The Planetary Society

Wednesday, July 24, 2019

LightSail 2 Has Spread Its Wings in Orbit!

An image that was taken of LightSail 2's solar sail after it was successfully deployed on July 23, 2019.
The Planetary Society

LightSail 2 Successfully Deploys Solar Sail (Press Release)

The Planetary Society’s LightSail 2 spacecraft has successfully deployed the large, aluminized Mylar sail it will use to raise its orbit solely with sunlight.

Flight controllers at Cal Poly San Luis Obispo in California commanded the spacecraft to deploy its solar sails yesterday at about 11:47 PDT (18:47 UTC). Images captured during the deployment sequence and downloaded today show the 32-square-meter sail, which is about the size of a boxing ring, deploying as the spacecraft flew south of the continental United States.

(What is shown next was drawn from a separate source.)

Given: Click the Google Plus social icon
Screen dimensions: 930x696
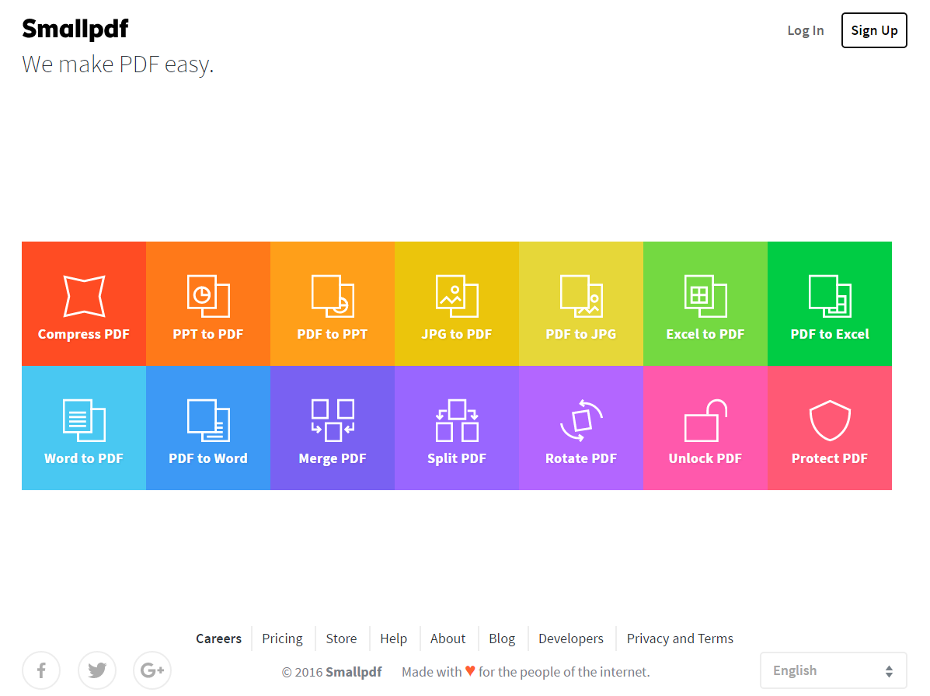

Sail deployment marks a major milestone for the LightSail 2 mission, which aims to demonstrate solar sailing as a viable method of propulsion for CubeSats—small, standardized satellites that have lowered the cost of space exploration.

“Yesterday, we successfully set sail on beams of sunlight,” said Bill Nye, CEO of The Planetary Society. “Thanks to our team and our tens of thousands of supporters around the world, the dream started by The Planetary Society’s founders more than 4 decades ago has taken flight.”

Bruce Betts, Planetary Society chief scientist and LightSail program manager, added, “We’re ecstatic! The mission team has worked for years to get to this moment when we can start solar sailing.”

Following the start of sail deployment on 23 July, telemetry from LightSail 2 showed the spacecraft’s small motor was rotating properly, extending four, 4-meter cobalt-alloy booms from their central spindle. The booms unwind like carpenter’s tape measures and are attached to 4 triangular sail sections that together form the square solar sail.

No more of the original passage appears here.